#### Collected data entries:
---
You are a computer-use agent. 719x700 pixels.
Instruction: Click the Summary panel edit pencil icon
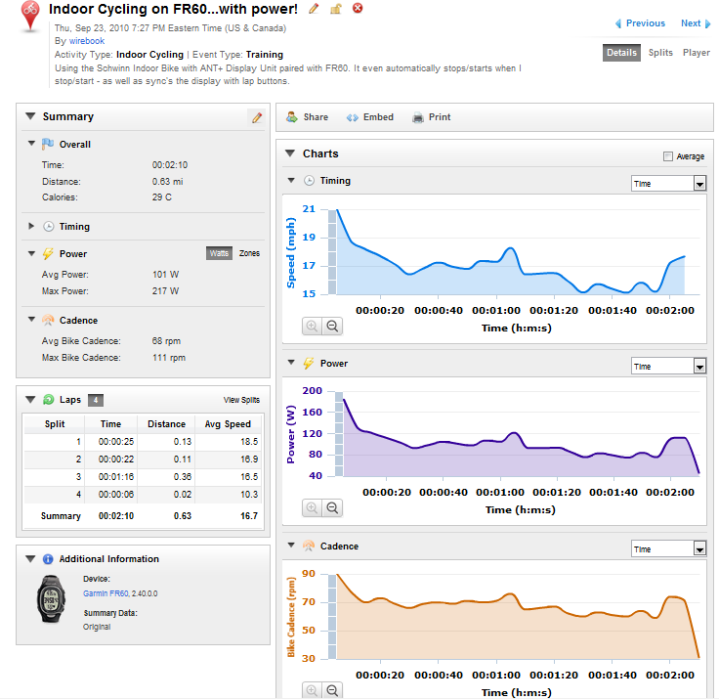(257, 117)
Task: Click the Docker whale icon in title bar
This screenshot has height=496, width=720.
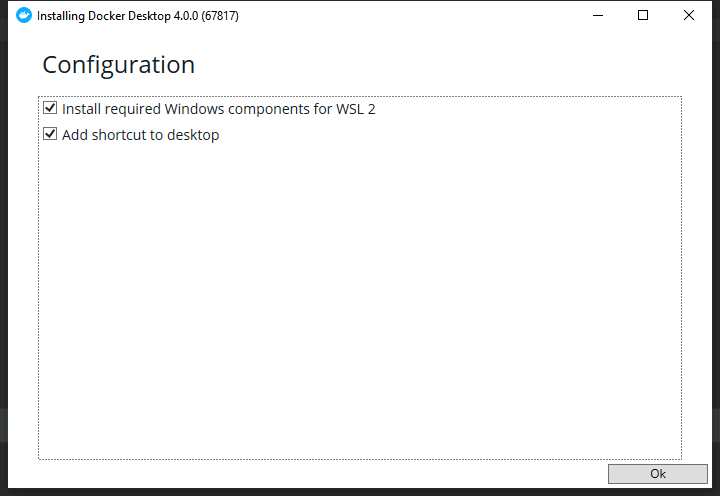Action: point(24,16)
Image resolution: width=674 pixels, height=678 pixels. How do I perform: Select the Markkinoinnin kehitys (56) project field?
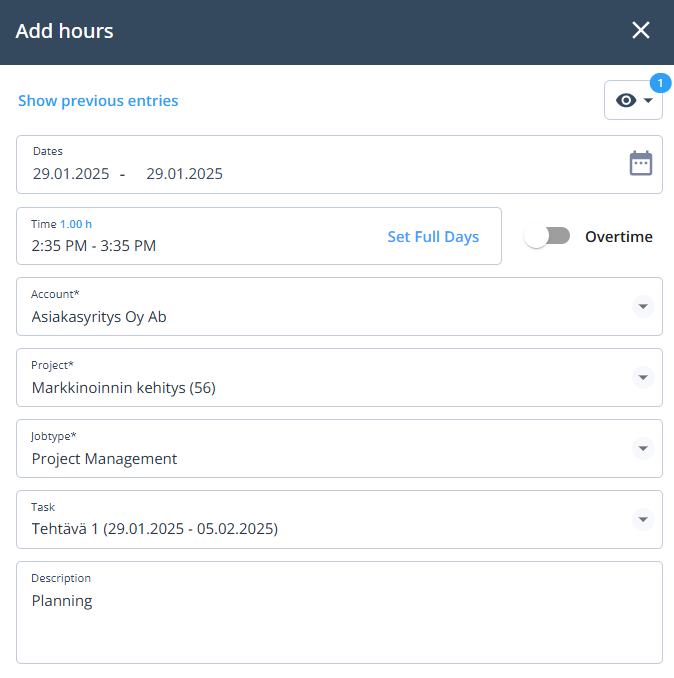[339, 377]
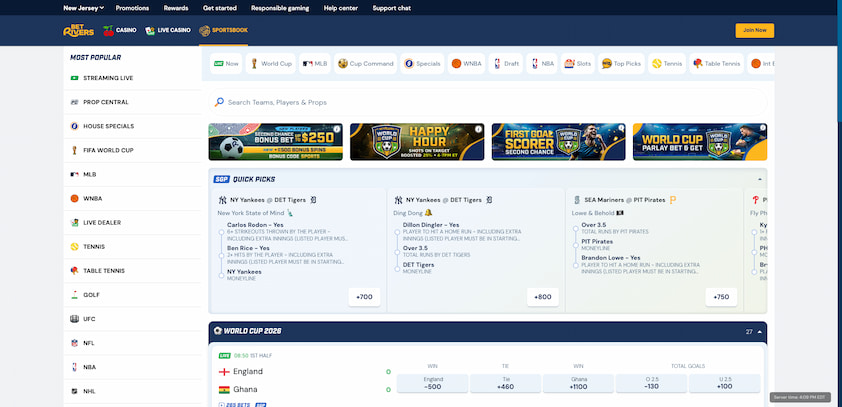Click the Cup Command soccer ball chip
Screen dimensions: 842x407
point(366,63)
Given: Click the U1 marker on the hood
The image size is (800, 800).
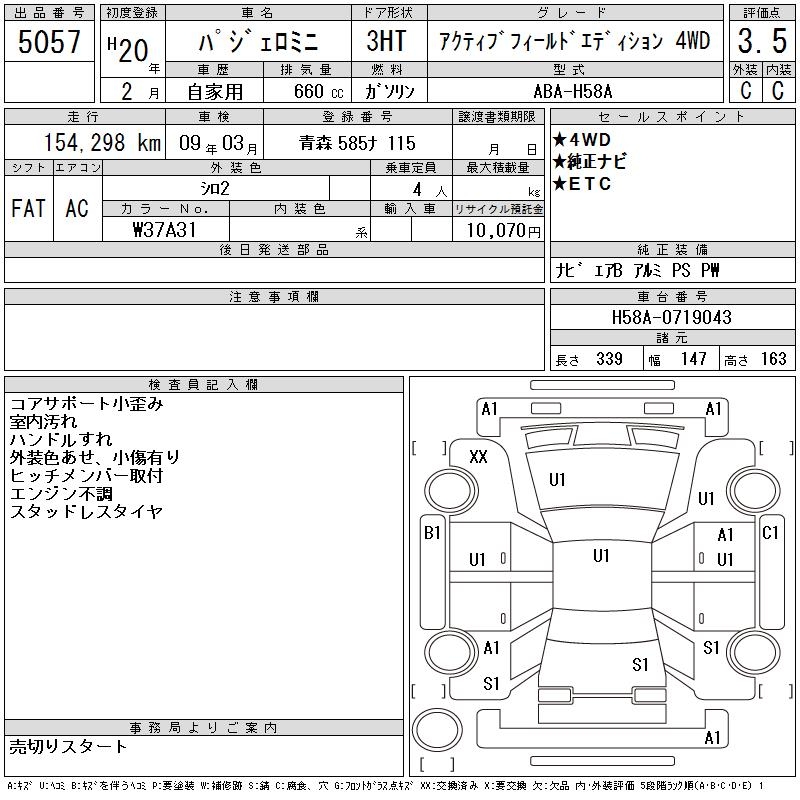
---
#### EXERCISE DESCRIPTION:
Where the line containing "Image resolution: width=674" appears in the entries above, start there and set down every line exactly through the last one, inclusive; omit pictures.

#### EXERCISE RESULT:
Image resolution: width=674 pixels, height=678 pixels. How do I perform: Select the Markkinoinnin kehitys (56) project field?
[339, 377]
Click the Cup Command soccer ball chip
Screen dimensions: 842x407
point(366,63)
Given: Click the U1 marker on the hood
The image size is (800, 800).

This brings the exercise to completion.